结构化输出
结构化输出让模型按照你指定的 JSON 格式返回数据,适用于数据提取、分类标注、表单填充等场景。
JSON Mode
最简单的结构化输出方式,强制模型返回合法 JSON:
Python
json_mode.py
from openai import OpenAI
client = OpenAI(
base_url="https://api.ofox.ai/v1",
api_key="<你的 OFOXAI_API_KEY>"
)
response = client.chat.completions.create(
model="openai/gpt-4o",
messages=[
{"role": "system", "content": "你是一个数据提取助手。请以 JSON 格式返回结果。
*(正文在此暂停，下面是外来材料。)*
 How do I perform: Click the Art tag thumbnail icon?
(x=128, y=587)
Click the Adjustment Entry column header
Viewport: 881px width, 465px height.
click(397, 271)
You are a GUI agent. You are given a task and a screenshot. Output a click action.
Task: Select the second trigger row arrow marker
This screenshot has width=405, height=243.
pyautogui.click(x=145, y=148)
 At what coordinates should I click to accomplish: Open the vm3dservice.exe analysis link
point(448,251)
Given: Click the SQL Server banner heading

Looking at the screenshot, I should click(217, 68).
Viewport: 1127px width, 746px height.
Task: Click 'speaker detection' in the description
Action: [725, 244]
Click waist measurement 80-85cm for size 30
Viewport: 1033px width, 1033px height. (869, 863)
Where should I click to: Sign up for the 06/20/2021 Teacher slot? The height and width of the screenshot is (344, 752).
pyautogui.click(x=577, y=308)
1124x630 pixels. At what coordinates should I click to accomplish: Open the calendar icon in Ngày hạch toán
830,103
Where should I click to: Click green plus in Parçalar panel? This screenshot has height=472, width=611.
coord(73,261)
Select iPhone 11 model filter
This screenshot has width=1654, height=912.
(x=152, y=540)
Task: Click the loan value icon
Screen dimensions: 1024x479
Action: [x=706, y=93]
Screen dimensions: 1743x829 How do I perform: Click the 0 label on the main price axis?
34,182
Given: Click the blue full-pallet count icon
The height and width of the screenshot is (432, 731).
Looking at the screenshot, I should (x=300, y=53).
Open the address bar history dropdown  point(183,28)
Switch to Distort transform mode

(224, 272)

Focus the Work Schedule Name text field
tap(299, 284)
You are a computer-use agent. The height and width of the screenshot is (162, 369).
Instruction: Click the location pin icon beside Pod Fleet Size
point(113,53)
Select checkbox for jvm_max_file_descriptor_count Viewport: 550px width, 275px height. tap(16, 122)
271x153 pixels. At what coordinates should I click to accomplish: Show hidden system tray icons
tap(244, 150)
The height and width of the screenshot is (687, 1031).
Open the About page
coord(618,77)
"},
{"role": "user", "content": "提取以下文本中的人名、公司和职位:张三是阿里巴巴的高级工程师"}
],
response_format={"type": "json_object"}
)
import json
result = json.loads(response.choices[0].message.content)
print(result)
# {"name": "张三", "company": "阿里巴巴", "title": "高级工程师"}使用 JSON Mode 时,system prompt 中必须包含 “JSON” 关键词,否则部分模型可能忽略格式要求。
JSON Schema 约束
更精确地控制输出结构,确保字段名称和类型符合预期:
json_schema.py
response = client.chat.completions.create(
model="openai/gpt-4o",
messages=[
{"role": "user", "content": "分析这段用户评论的情感:这个产品太棒了,非常好用!"}
],
response_format={
"type": "json_schema",
"json_schema": {
"name": "sentiment_analysis",
"schema": {
"type": "object",
"properties": {
"sentiment": {
"type": "string",
"enum": ["positive", "negative", "neutral"],
"description": "情感倾向"
},
"confidence": {
"type": "number",
"description": "置信度 0-1"
},
"keywords": {
"type": "array",
"items": {"type": "string"},
"description": "关键情感词"
}
},
"required": ["sentiment", "confidence", "keywords"],
"additionalProperties": False
}
}
}
)输出:
{
"sentiment": "positive",
"confidence": 0.95,
"keywords": ["太棒了", "非常好用"]
}实际应用场景
数据提取
# 从非结构化文本提取结构化数据
response = client.chat.completions.create(
model="openai/gpt-4o",
messages=[{
"role": "user",
"content": """提取以下订单信息:
客户李四于2025年1月15日下单购买了3台MacBook Pro,
单价18999元,收货地址是北京市朝阳区xxx路123号"""
}],
response_format={
"type": "json_schema",
"json_schema": {
"name": "order_info",
"schema": {
"type": "object",
"properties": {
"customer": {"type": "string"},
"date": {"type": "string"},
"items": {
"type": "array",
"items": {
"type": "object",
"properties": {
"name": {"type": "string"},
"quantity": {"type": "integer"},
"unit_price": {"type": "number"}
}
}
},
"address": {"type": "string"}
},
"required": ["customer", "date", "items", "address"]
}
}
}
)分类标注
# 多标签分类
response = client.chat.completions.create(
model="openai/gpt-4o",
messages=[{
"role": "user",
"content": "分类这篇文章的主题:AI 技术在医疗领域的应用越来越广泛..."
}],
response_format={
"type": "json_schema",
"json_schema": {
"name": "classification",
"schema": {
"type": "object",
"properties": {
"primary_category": {"type": "string"},
"secondary_categories": {
"type": "array",
"items": {"type": "string"}
},
"tags": {
"type": "array",
"items": {"type": "string"}
}
},
"required": ["primary_category"]
}
}
}
)支持的模型
| 模型 | JSON Mode | JSON Schema |
|---|---|---|
openai/gpt-4o | ✅ | ✅ |
openai/gpt-4o-mini | ✅ | ✅ |
anthropic/claude-sonnet-4.5 | ✅ | — |
google/gemini-2.5-flash | ✅ | ✅ |
不支持 JSON Schema 的模型可以通过在 system prompt 中详细描述期望的 JSON 格式来实现类似效果。